▸ Aşağıdakileri tamamlayın:
**1.** Aşağıdaki verilen metne göre şu üç ifadenin doğru olup olmadığını belirtin: (a) İnkâr edilirse Allah'ın insanlara ihtiyacı yoktur. (b) Bir günahkâr, başkasının günah yükünü taşıyabilir. (c) Allah, kulları için küfre razı olur. Her biri için evet ya da hayır deyin ve kararı belirleyen sözleri metinden aynen aktarın.
**2.** Aşağıdaki verilen metne göre, yapılanların insanlara bildirilmesinin hangi olayın ardından gerçekleşeceğini bir ya da iki cümleyle açıklayın.
**3.** Aşağıdaki verilen metni iki cümleyle özetleyin.

▸ Verilen Metin:

/---

39/ZUMER SURESİ-7. AYET (Meâlleri Kıyasla): İn tekfurû fe innallâhe ganiyyun ankum, ve lâ yerdâ li ıbâdihil kufra, ve in teşkurû yerdahu lekum, ve lâ teziru vâziratun vizra uhrâ, summe ilâ rabbikum merciukum fe yunebbiukum bimâ kuntum ta’melûn(ta’melûne), innehû alîmun bi zâtis sudûr(sudûri).

Eğer inkâr ederseniz şüphesiz Allah'ın size ihtiyacı yoktur. Bununla birlikte kulları için küfre razı olmaz. Eğer şükrederseniz işte sizin için buna razı olur. Hiçbir günâhkâr başkasının günâh yükünü taşımaz. Sonra dönüşünüz Rabbinizedir. Böylece yaptıklarınızı size bildirecektir. Muhakkak ki O, kalplerde olanı bilmektedir.

\---

▸ Alıntılanan Veriler:
/---

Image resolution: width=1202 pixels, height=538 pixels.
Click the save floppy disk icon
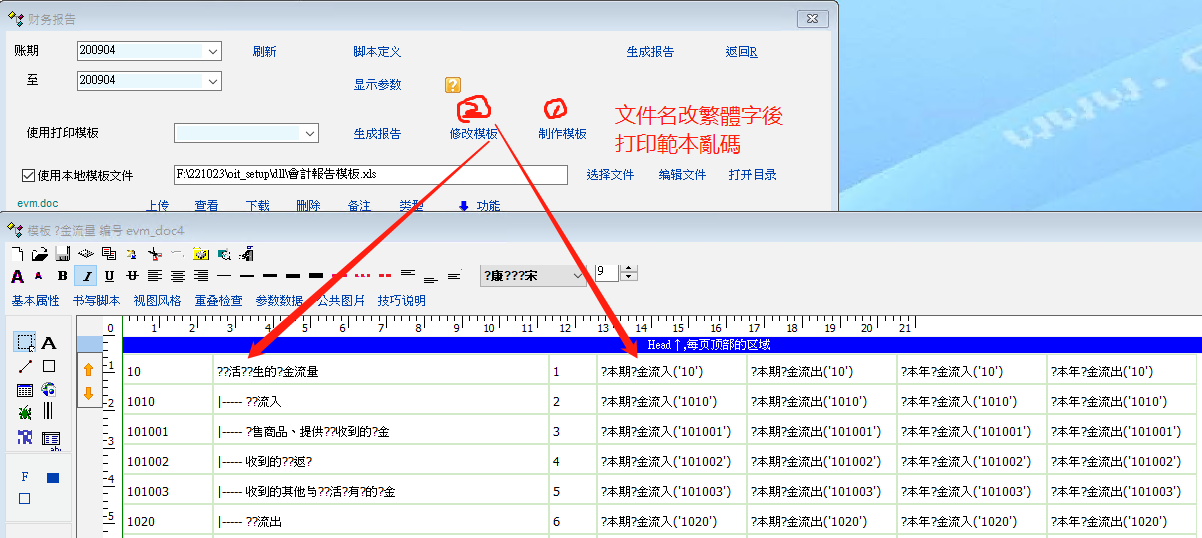pyautogui.click(x=62, y=254)
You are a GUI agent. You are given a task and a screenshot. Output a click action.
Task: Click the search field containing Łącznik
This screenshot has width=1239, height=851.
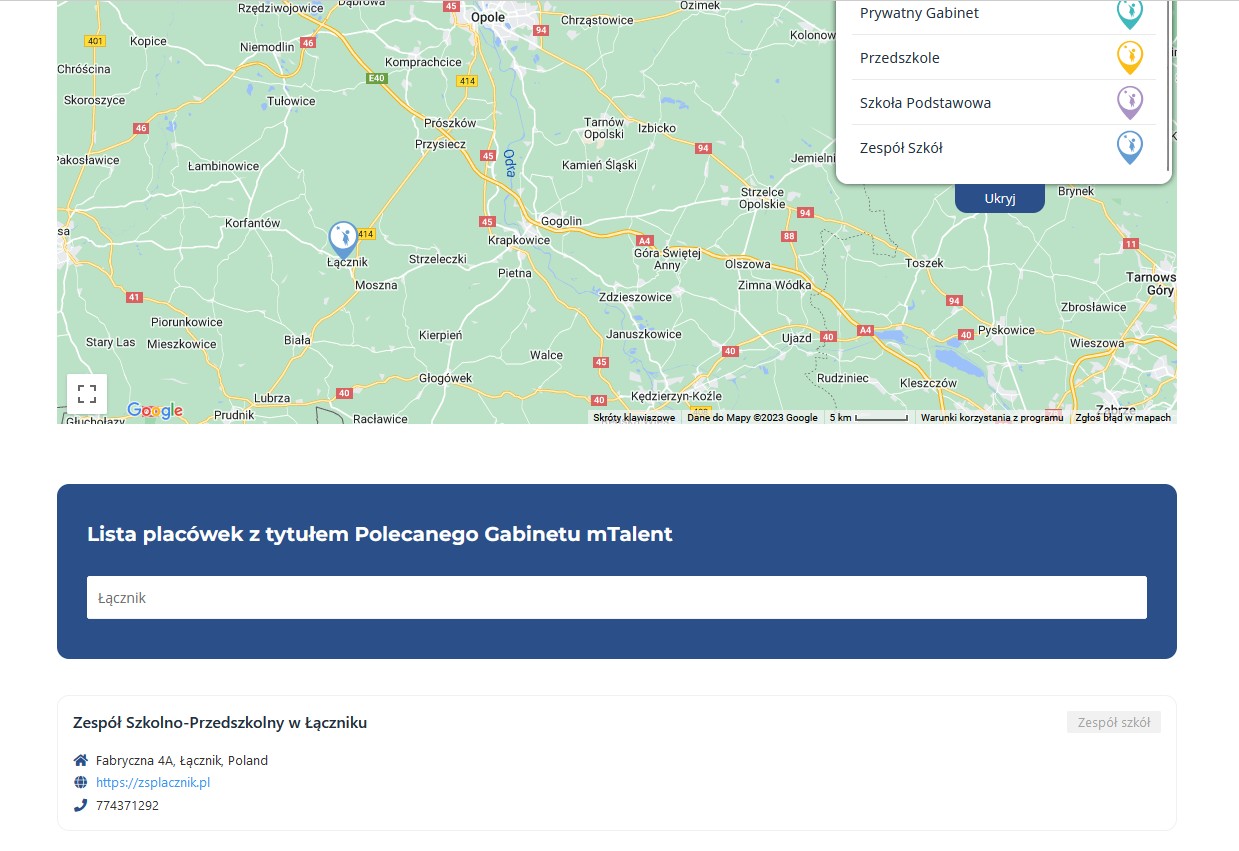616,598
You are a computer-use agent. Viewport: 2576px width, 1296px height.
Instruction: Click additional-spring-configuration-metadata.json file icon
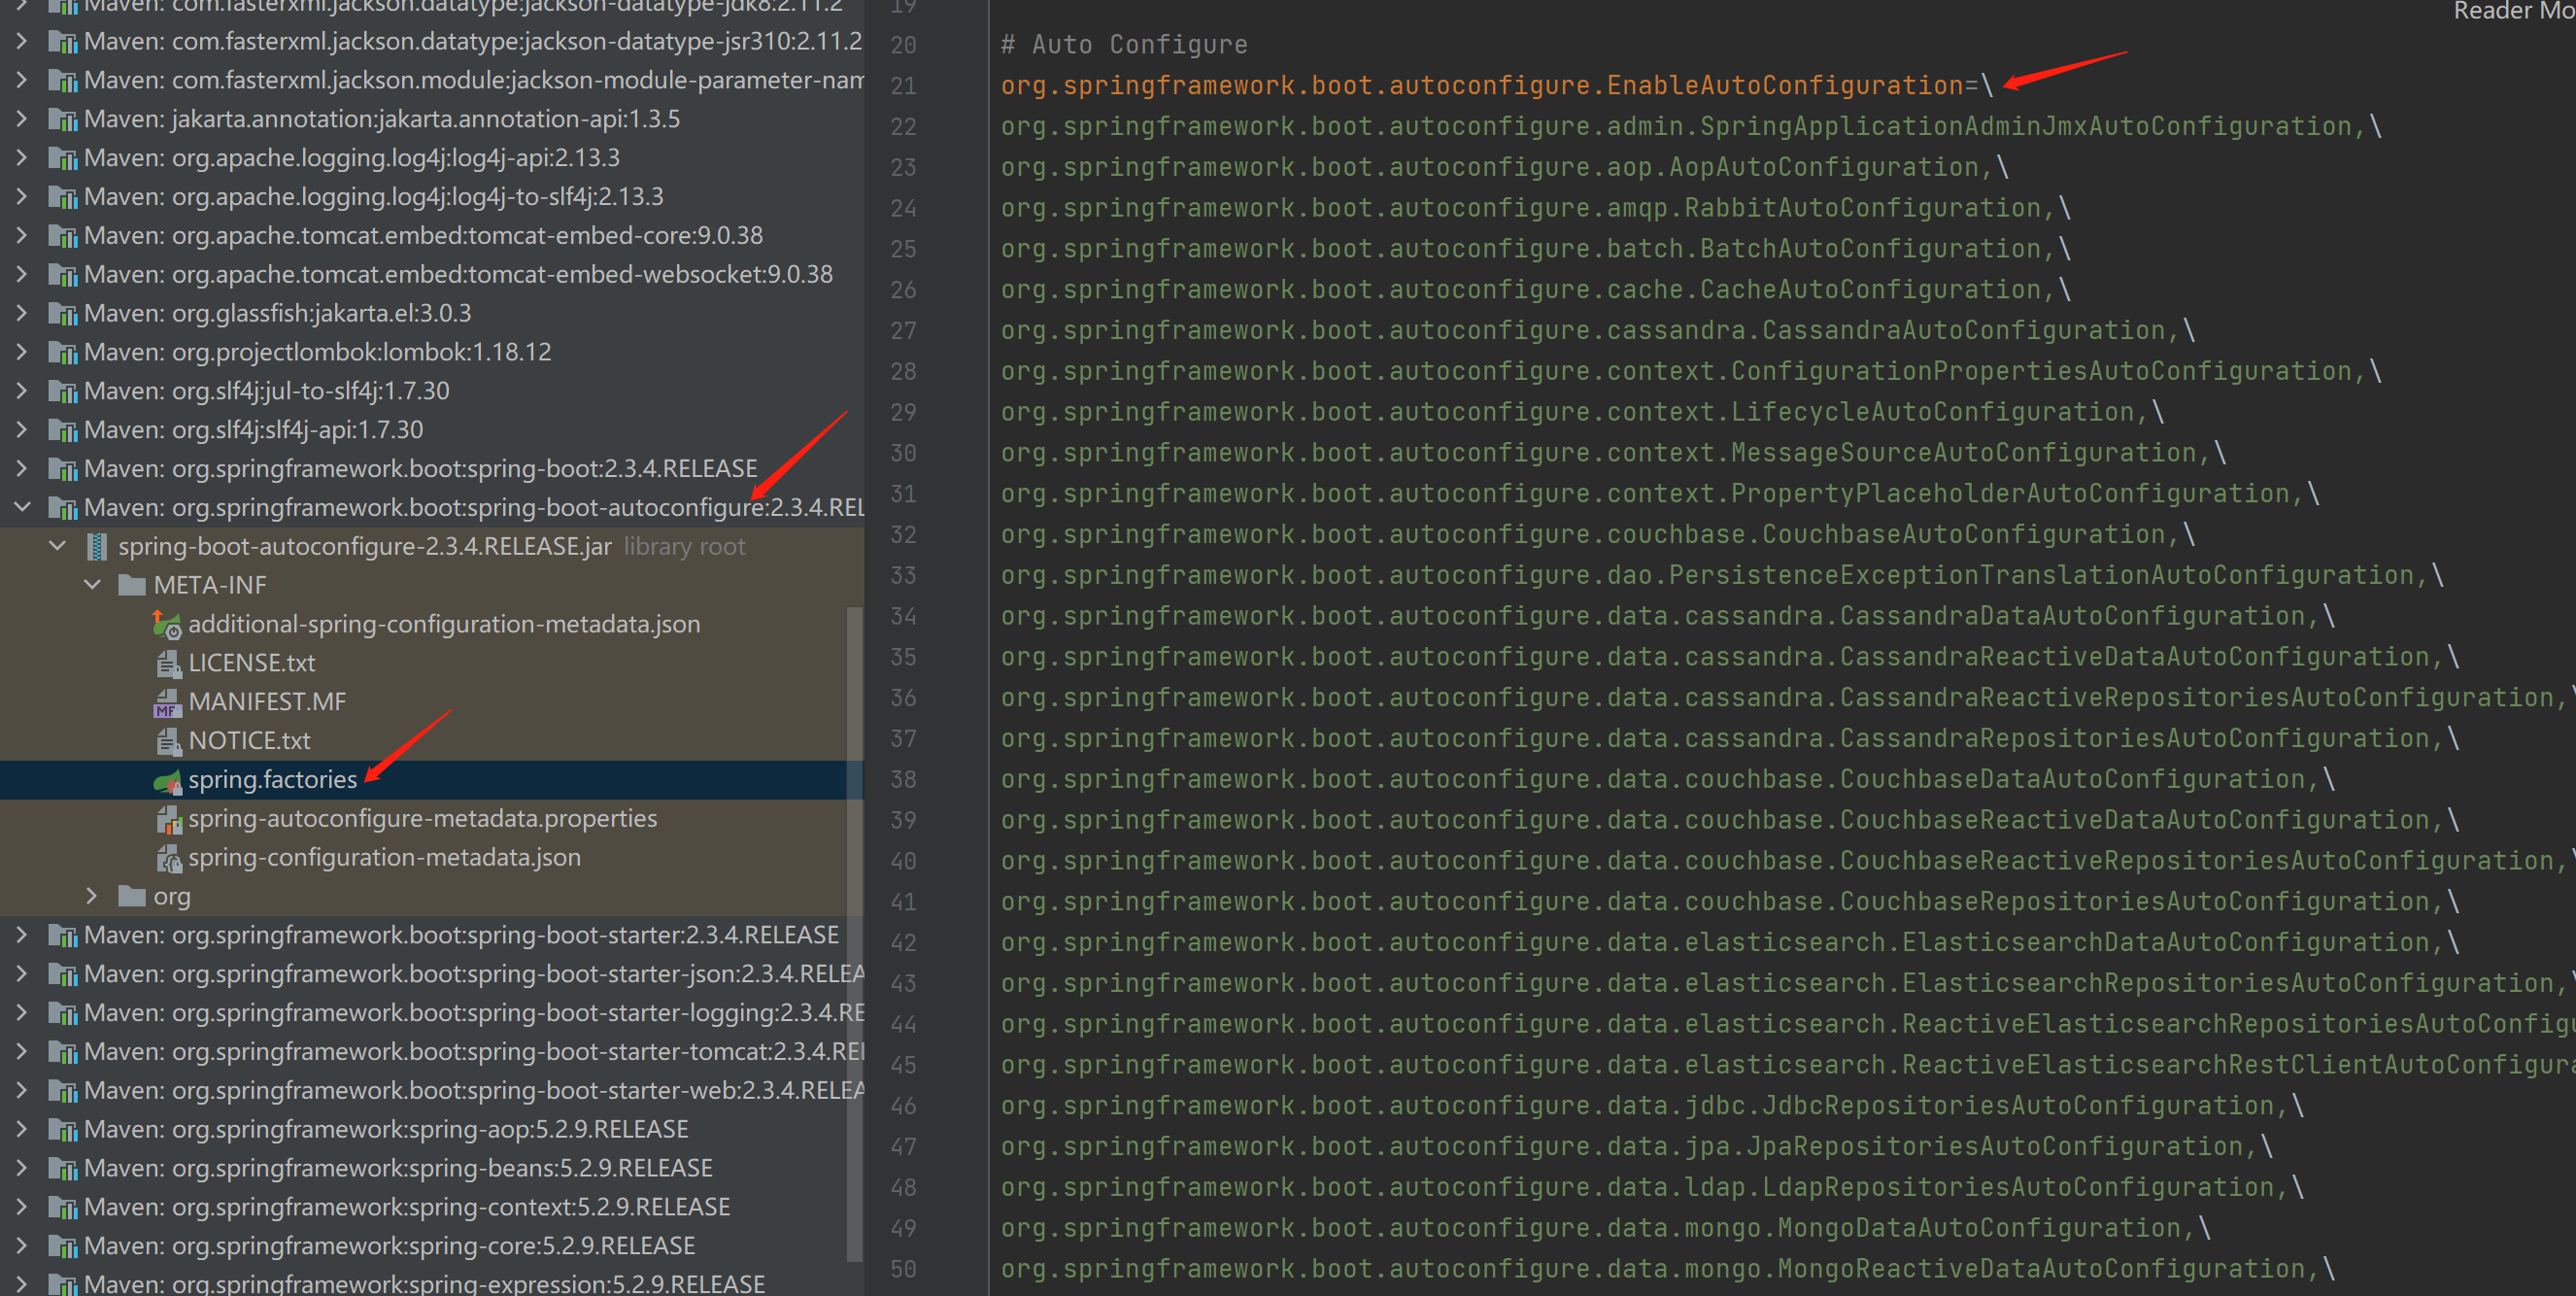click(x=167, y=624)
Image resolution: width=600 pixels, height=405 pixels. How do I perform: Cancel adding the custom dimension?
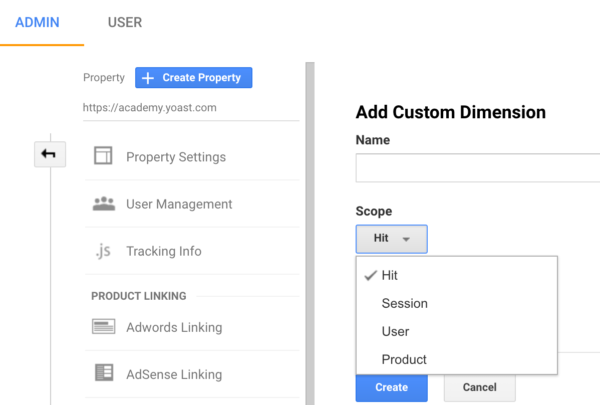point(479,387)
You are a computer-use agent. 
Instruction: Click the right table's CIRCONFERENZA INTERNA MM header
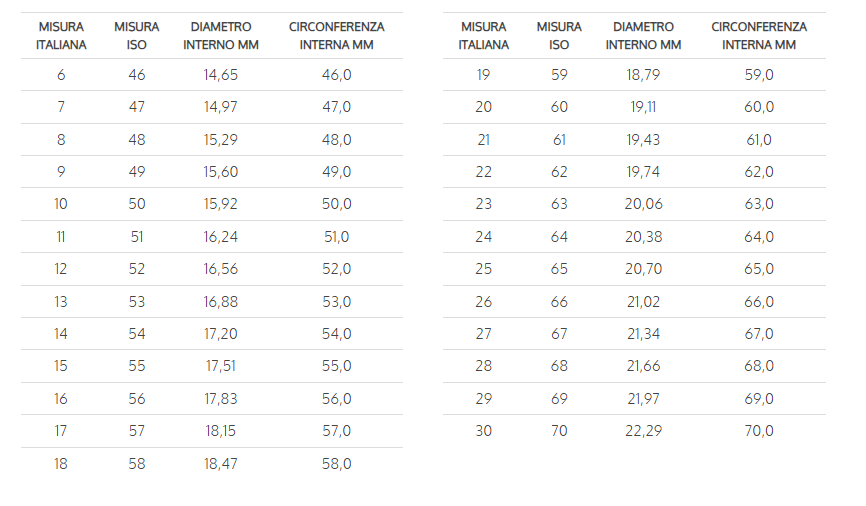pyautogui.click(x=759, y=35)
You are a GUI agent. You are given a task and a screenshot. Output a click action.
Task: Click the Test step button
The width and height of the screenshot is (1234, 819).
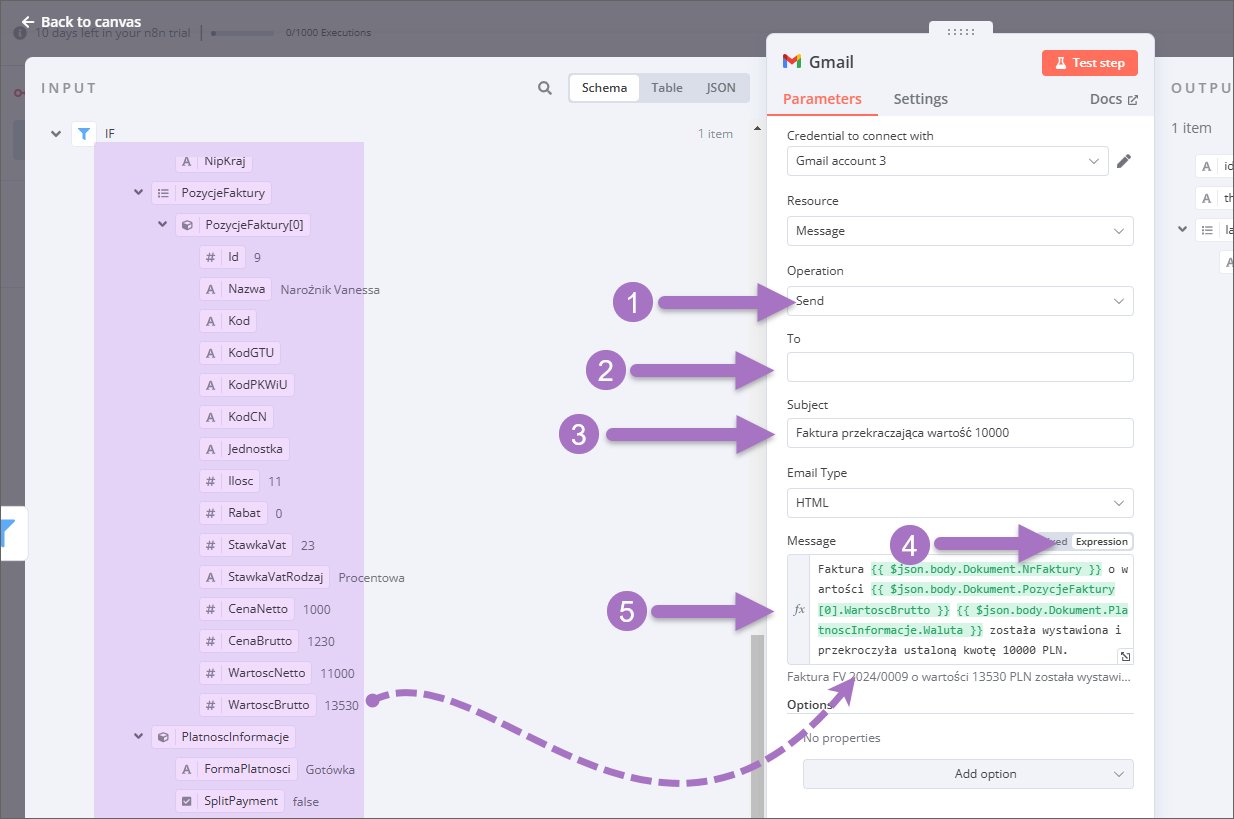click(x=1089, y=63)
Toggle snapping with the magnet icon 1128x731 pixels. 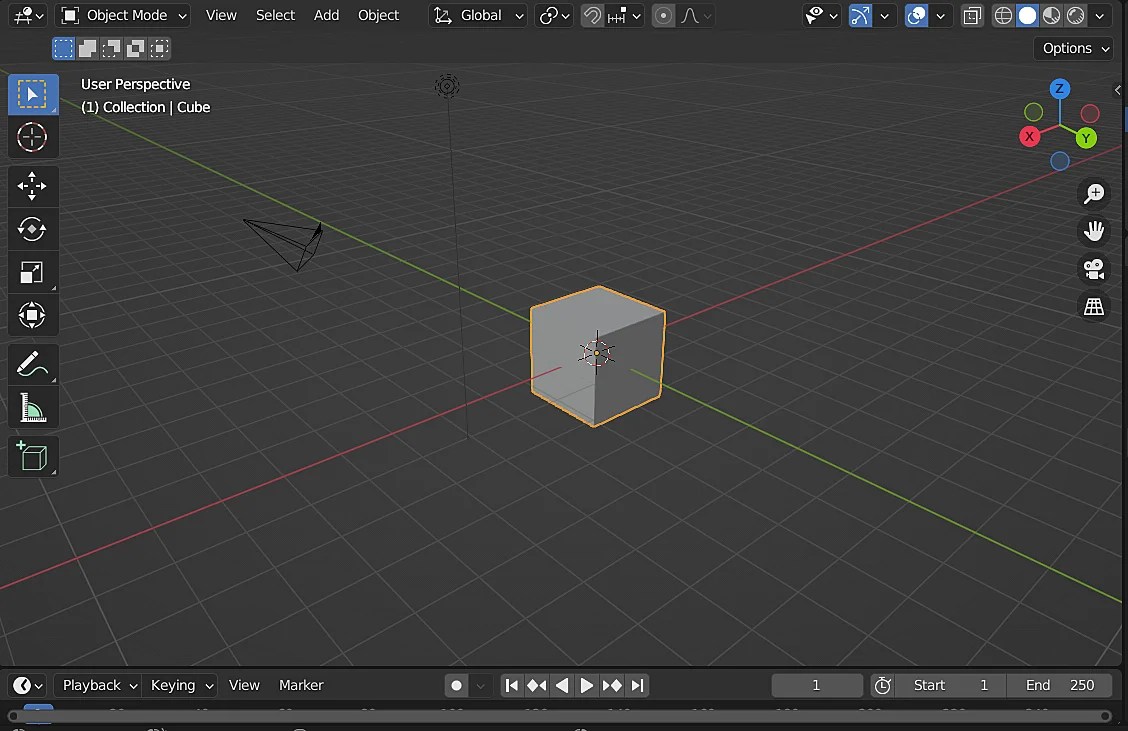(591, 15)
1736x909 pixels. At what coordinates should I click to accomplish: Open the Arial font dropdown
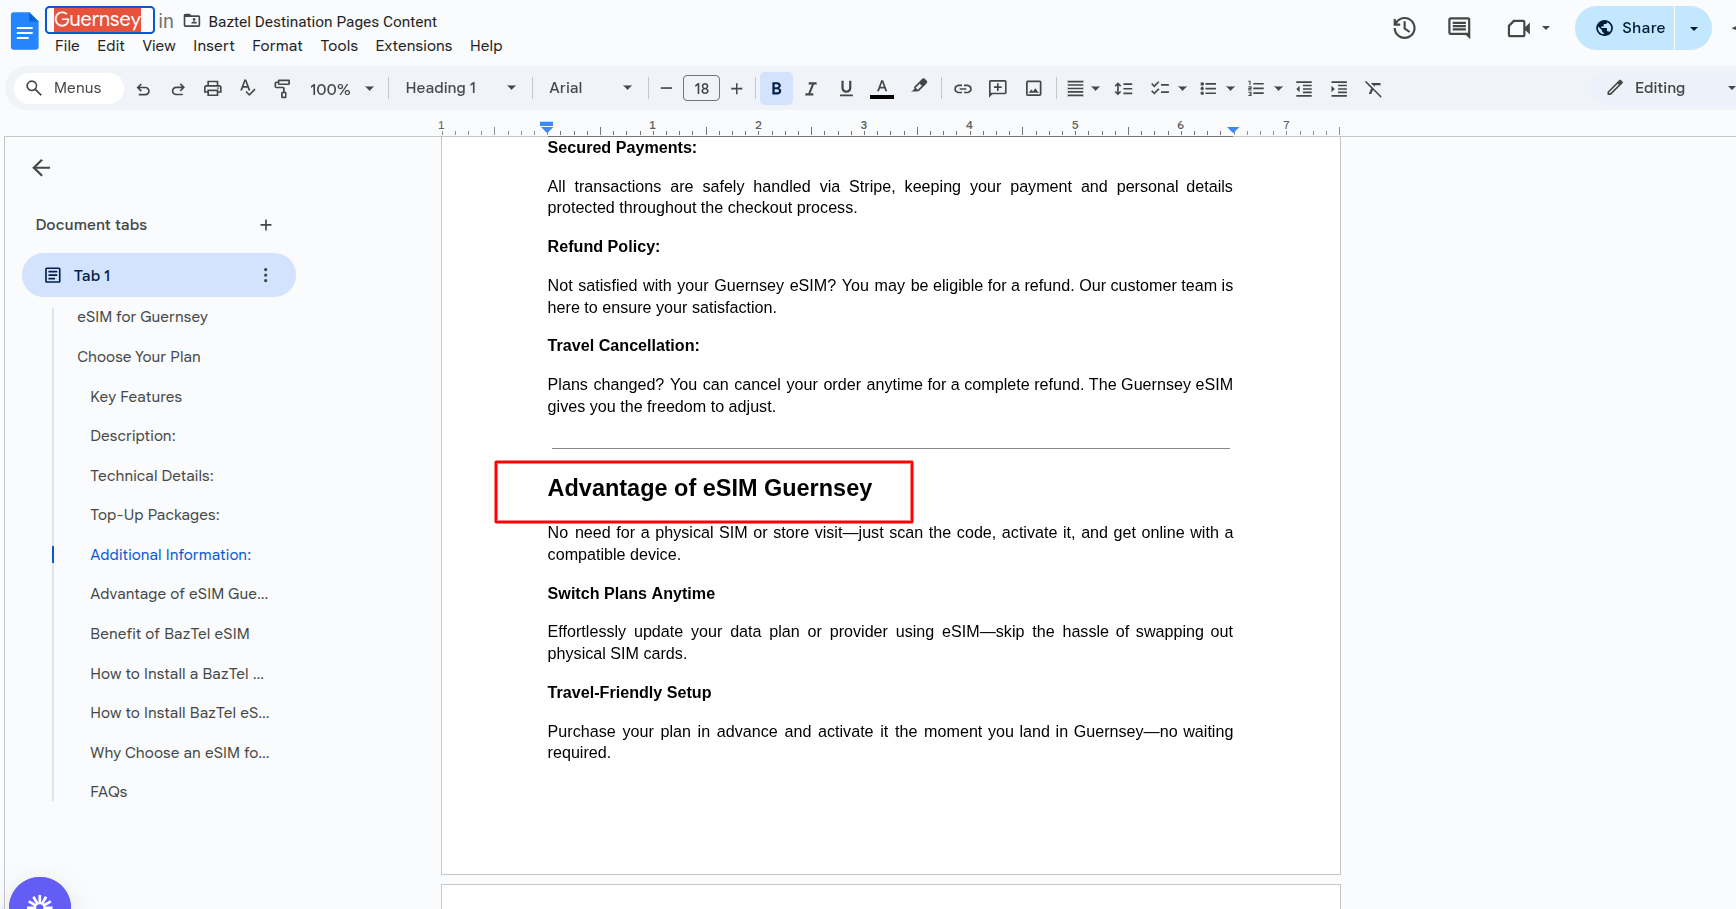[x=590, y=88]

\---

▸ Görev Sonuçları:
**1.**
(a) Evet: "Eğer inkâr ederseniz şüphesiz Allah'ın size ihtiyacı yoktur."
(b) Hayır: "Hiçbir günâhkâr başkasının günâh yükünü taşımaz."
(c) Hayır: "Bununla birlikte kulları için küfre razı olmaz."

**2.** Metne göre insanların dönüşü Rab'lerinedir. Bu dönüşün ardından, "Böylece" sözüyle bağlandığı üzere, Rab yaptıklarını onlara bildirecektir.

**3.** Verilen metin, inkâr edilirse Allah'ın insanlara ihtiyacı olmadığını, bununla birlikte kulları için küfre razı olmayıp şükre razı olduğunu söyler. Ayrıca hiçbir günahkârın başkasının günah yükünü taşımayacağını, dönüşün Rab'be olduğunu, O'nun yapılanları bildireceğini ve kalplerde olanı bildiğini belirtir.